▶ _Exercise requirements_
Examine each line of the data. Copy the line if it includes the word "Select".

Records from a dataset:
.....

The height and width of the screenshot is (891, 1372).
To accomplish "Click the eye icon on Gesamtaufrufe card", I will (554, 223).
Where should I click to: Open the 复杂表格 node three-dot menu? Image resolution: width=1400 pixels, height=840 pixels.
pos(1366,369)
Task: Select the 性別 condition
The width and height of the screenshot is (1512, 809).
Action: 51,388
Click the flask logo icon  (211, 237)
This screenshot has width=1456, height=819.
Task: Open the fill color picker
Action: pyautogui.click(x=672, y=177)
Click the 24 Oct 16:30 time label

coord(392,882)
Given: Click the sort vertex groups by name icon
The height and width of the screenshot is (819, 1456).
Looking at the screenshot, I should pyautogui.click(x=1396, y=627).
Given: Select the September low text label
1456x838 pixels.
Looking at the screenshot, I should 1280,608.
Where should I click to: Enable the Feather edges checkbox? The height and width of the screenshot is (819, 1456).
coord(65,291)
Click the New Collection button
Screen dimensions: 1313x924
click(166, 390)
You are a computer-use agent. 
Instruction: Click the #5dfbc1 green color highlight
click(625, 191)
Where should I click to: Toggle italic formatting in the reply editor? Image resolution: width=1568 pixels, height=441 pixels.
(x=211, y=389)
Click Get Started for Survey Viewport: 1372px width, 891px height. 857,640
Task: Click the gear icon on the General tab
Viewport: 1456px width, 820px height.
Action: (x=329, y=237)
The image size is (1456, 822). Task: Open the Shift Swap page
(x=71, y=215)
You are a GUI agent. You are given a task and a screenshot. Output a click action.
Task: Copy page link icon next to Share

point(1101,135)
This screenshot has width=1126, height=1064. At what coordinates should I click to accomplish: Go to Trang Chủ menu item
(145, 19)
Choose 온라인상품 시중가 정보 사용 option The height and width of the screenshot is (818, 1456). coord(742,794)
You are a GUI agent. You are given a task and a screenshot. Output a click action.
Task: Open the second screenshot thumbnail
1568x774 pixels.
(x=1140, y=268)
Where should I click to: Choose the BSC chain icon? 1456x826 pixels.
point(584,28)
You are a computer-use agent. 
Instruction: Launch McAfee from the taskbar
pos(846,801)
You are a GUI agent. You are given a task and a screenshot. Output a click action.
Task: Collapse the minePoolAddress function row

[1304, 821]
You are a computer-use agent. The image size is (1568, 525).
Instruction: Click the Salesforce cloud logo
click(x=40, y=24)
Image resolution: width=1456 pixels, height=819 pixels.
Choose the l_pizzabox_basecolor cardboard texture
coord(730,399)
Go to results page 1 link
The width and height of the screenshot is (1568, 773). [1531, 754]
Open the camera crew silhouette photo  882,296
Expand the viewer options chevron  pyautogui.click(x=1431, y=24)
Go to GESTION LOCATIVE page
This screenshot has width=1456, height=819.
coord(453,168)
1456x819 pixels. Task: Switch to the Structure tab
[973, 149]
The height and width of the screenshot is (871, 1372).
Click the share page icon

.....

▶ _Result of the exercise_
Task: Select the 性別 condition
Given: Select the September low text label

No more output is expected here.